Samoa to share in benefits from genetic resources
Samoa’s biodiversity, rich and unique, is the result of years in geographical isolation.
The launch of a new project puts the small Polynesian country at the forefront of “Access and Benefit Sharing” – helping ensure communities derive significant economic, social and environmental benefits from the country’s extensive genetic resources.
“This project is an important milestone for biodiversity and sustainable development in our country,” said Associate Minister Lemalu Taefu Lemi Taefu.
“It will address some of the key barriers we face in accessing the benefits of our genetic resources, for example addressing the current access permit system.”
With US$350,000 from the Global Environment Facility, the new three-year project will advance the development and strengthening of related national frameworks, human resources and administrative capabilities to effectively implement the Nagoya Protocol on Access and Benefit Sharing, entered into force in 2014.
The Division of Conservation and Environment of the Ministry of Natural Resources and Environment (MNRE-DEC) will lead the project, with implementation support from the UN Development Programme Country Office and the Global ABS Project Team.
“Biodiversity and ecosystem services are interlinked with human well-being and development priorities,” said MNRE-ACEO, Mr Moafanua Tolusina Pouli, addressing attendees from Government Ministries, community representatives, traditional healers, local non-government organizations, and the private sector.
“The Ministry of Natural Resources and Environment is excited to be working with all stakeholders on this important project to strengthen Samoa’s legal frameworks and guidelines, ensuring users and providers of genetic resources and traditional knowledge are well protected.”
The project aligns with Samoa’s current national policies and existing National Biodiversity Strategies and Action Plan, including the recently launched National Environment Sector Plan.
It focuses on strengthening the legal, policy and institutional capacities to develop national Access and Benefit Sharing frameworks; building trust between users and providers of genetic resources to facilitate the identification of bio-discovery efforts; and strengthening the capacity of indigenous and local communities to contribute to the implementation of the Nagoya Protocol.
Samoa’s flora consists of 500 species of native flowering plants and about 220 species of ferns, making it one of the most diverse flora in the Polynesia. Over time, the country’s geographical isolation allowed the evolution of new species, and sub-species, often aided by the absence of fierce competitors and predators.
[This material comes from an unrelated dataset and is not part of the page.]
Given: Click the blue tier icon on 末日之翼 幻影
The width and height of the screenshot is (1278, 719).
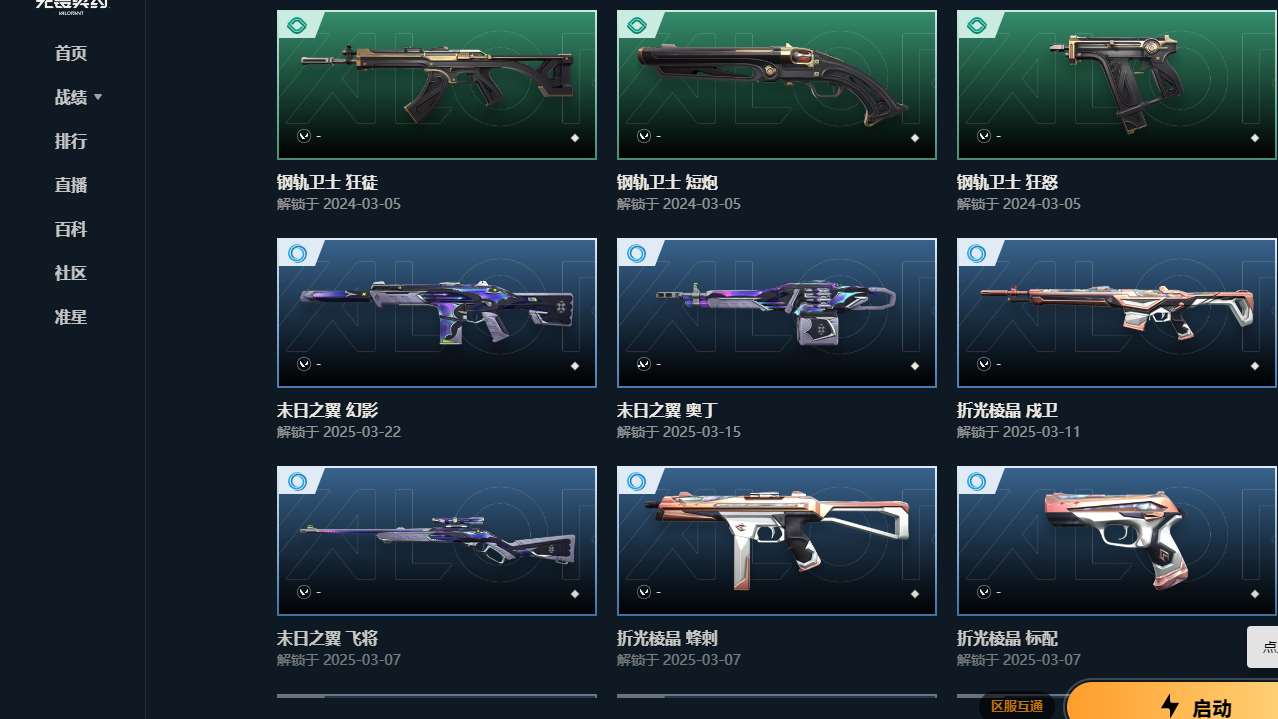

Samoa has consistently demonstrated its commitment to conserving its biodiversity and ecosystems.
In 2001, the country’s cabinet formally approved Samoa’s National Biodiversity Strategies and Action Plan. The strategy focused around eight themes: mainstreaming biodiversity; ecosystem management; species management; community empowerment; awareness involvement; ownership; and benefits, access and benefit-sharing from the use of genetic resources; biosecurity, agro biodiversity and financial resources and mechanisms.
In October 2014, Samoa became a party of the Nagoya Protocol of the Convention of Biodiversity. This Protocol is of paramount importance, providing both greater legal certainties, clarity and transparency for both providers and users of genetic resources including associated traditional knowledge.
Currently, Samoa uses an access permit system to allow access to its genetic resources to be used for biodiscovery. Between 2011 and 2015, about 29 such permit requests were submitted, with six permits approved.
The key challenge is the lack of monitoring and compliance of these permits and the delays in providing them. There is also a lack of benefit-sharing provisions available in the country, in the absence of a comprehensive policy and regulatory framework on Access and Benefit Sharing.
“For a large number of local communities around the world biodiversity and ecosystems are also their main source of livelihood,” said UNDP Deputy Resident Representative Notonegoro. “UNDP is excited and privileged to be part of this project and look forward to fruitful deliberations for a successful implementation at the national level.”
Following the launch event, an inception workshop provided an opportunity for the project team to clarify and take ownership of the project’s goals and objectives, and to finalize the preparation of the project’s first annual work plan
*Samoa is one of 24 countries from Asia-Pacific, Africa, Eastern Europe, Arab States, Latin America and the Caribbean covered under the US$12 million Global Environment Facility-financed global programme, ‘Strengthening human resources, legal frameworks, and institutional capacities to implement the Nagoya Protocol’.